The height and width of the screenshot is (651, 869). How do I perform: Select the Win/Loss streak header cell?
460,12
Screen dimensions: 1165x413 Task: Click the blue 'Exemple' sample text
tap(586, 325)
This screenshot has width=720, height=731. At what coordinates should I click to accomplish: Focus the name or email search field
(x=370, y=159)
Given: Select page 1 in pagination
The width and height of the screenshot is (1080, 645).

--

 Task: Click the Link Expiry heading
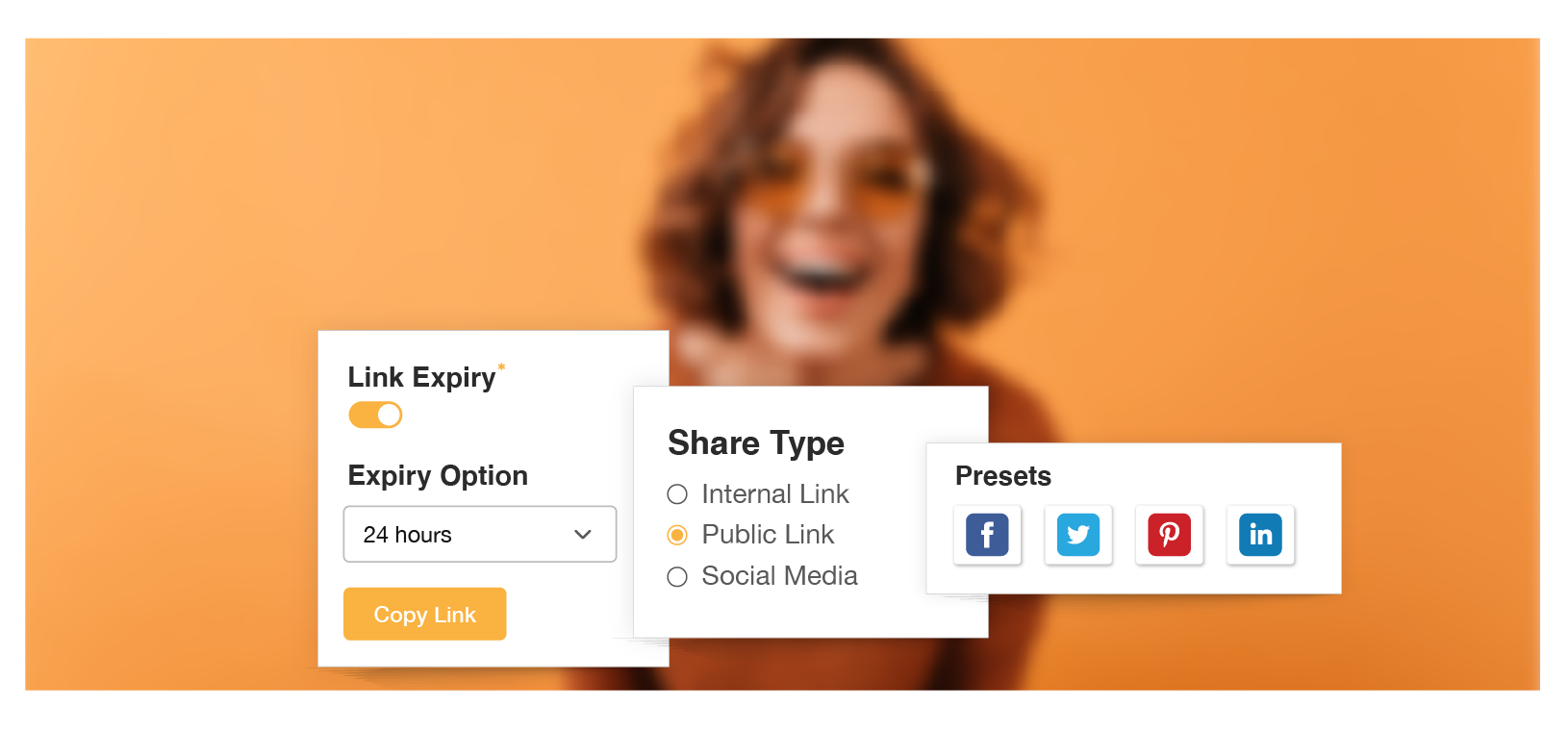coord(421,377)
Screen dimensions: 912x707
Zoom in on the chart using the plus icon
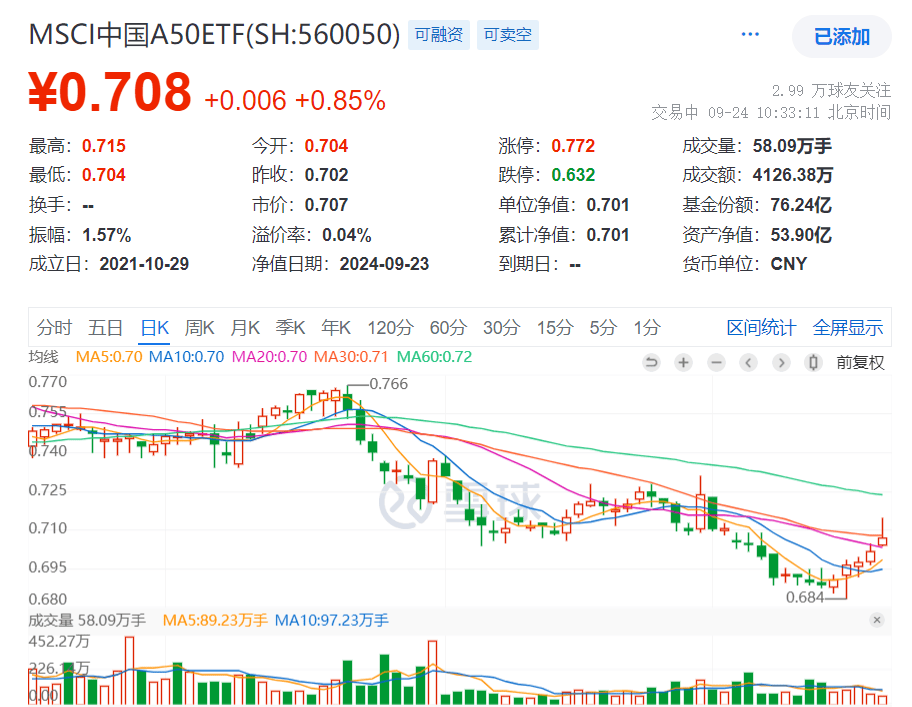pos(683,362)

• Exercise directions:
When the line with "The height and" is reached in the data above, begin copying, and stop after the line with "The width and"; copy each line exactly, both ends included.

• Answer section:
The height and width of the screenshot is (651, 869). How do I perform: Select the Win/Loss streak header cell?
460,12
Screen dimensions: 1165x413 Task: Click the blue 'Exemple' sample text
tap(586, 325)
This screenshot has width=720, height=731. At what coordinates should I click to accomplish: Focus the name or email search field
(x=370, y=159)
Given: Select page 1 in pagination
The width and height of the screenshot is (1080, 645).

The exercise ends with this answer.